The requirements of this scenario aren't too ridiculous. Essentially, for an executive race, all candidates have to fail to get a place on a majority of ballots (in any position). Recall that we have an Instant Runoff Voting-type thingie, where candidates can be ranked. This means that, even if nobody has majority support, somebody is probably going to appear somewhere on a majority of ballots. But this isn't all that certain, especially if we ever reach a three-party system, where all three parties hate each others' guts.
The relevant bylaws:
16.3 Majority Vote (The Alternative Vote)That last one is a killer, because there's no guarantee that any candidate will achieve quota. If, for instance, three candidates are running, and nobody marks a preference beyond the first, and their vote counts out of 6000 are 2500, 2000, and 1500, no one will reach quota. So the third dude would be eliminated, and no votes transferred. Then the second dude. And then the first dude, because she still hasn't reached quota (3000.5). (A similar thing will occur in the case of a first place tie, but that's pretty unlikely)
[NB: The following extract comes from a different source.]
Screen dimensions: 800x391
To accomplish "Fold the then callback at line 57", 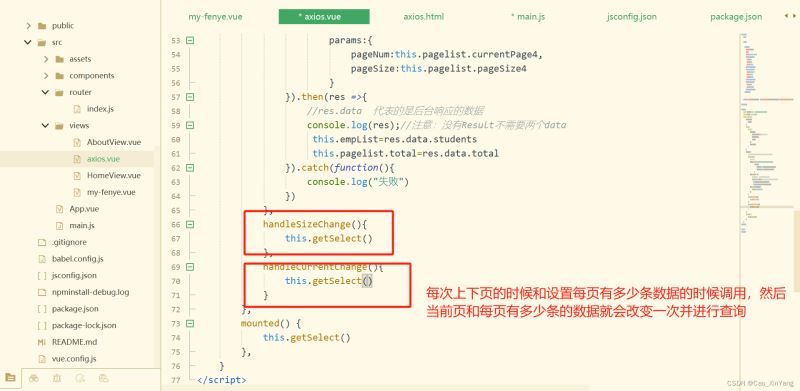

1. The Alternative Vote shall be used for the election of Executive Officers.
2. In this method of election, a value of one (1) vote is assigned to the voter's first preference. A candidate is declared elected when his/her vote total is at least a majority of the valid votes. If a voter's preference is on a candidate with the lowest accrued vote total, and no one has been elected, his/her vote is transferred with full value to the next preferred candidate still in the running.
16.4 Tallying the Alternative Vote
1. Each voter's first preference candidate receives one (1) vote.
2. Quota of votes needed to win is
Where N is the number of valid first preference votes.
3. If, after all the votes have been transferred, a candidate achieves the quota, s/he is then elected to that office.
4. If, after all the votes have been transferred, no candidate achieves the quota, each candidate with the least number of votes is eliminated, and s/he shall be ineligible to receive any additional votes.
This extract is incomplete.